CONSIGNES:
**A.** Combien de pièces compte le volume présenté dans la critique du Shijing ci-dessous ?
**B.** D'après la critique du Shijing ci-dessous, à quoi le lecteur se laisse-t-il facilement prendre ? Répondez en une à trois phrases.

TEXTE À LIRE:
______

Shijing, Le Grand Recueil, Ivan Ruviditch (par Patryck Froissart)
Shijing, Le Grand Recueil, Ivan Ruviditch, Editions Le Corridor bleu, 2019, Poésie chinoise classique, trad. Pierre Vinclair, 432 pages, 24 €
Traduit du chinois par le poète Pierre Vinclair, ce recueil est présenté comme une anthologie classique de la poésie chinoise dont les textes les plus anciens remonteraient à l’époque de la dynastie des Zhou, soit à environ 1100 avant notre ère. L’ensemble aurait été compilé par Confucius. Le volume est constitué de trois cent-cinq pièces, réparties en quatre Livres comportant eux-mêmes un nombre variable de Chants ou d’Hymnes classés en sous-ensembles.
On se laisse facilement prendre au pittoresque des lieux, à l’exotisme des situations, au décalage culturel, à la téléportation dans des époques et des espaces révolus. La représentation poétique de la simplicité de la vie rurale, la poésie du quotidien, des relations familiales,
Un vent glorieux venu du sud
agite les branches du jujubier
Maman était une sainte
et nous des moins-que-rien
et la poésie naturaliste, florale, bucolique, alternant avec la ritournelle amoureuse, courtoise, pouvant être empreinte d’un certain lyrisme, de charme champêtre, mettant suggestivement en scène un jeu galant,
Un garçon et une fille
tiennent une orchidée
La fille dit : tu viens ?

______

DONNÉES AFFICHÉES:
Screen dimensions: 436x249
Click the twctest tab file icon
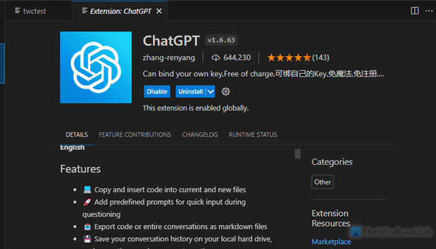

______

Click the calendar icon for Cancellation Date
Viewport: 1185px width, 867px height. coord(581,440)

______

EXERCICES CORRIGÉS:
**A.** Trois cent-cinq pièces.

**B.** Le lecteur se laisse facilement prendre au pittoresque des lieux, à l'exotisme des situations et au décalage culturel. Il se laisse aussi prendre à la téléportation dans des époques et des espaces révolus.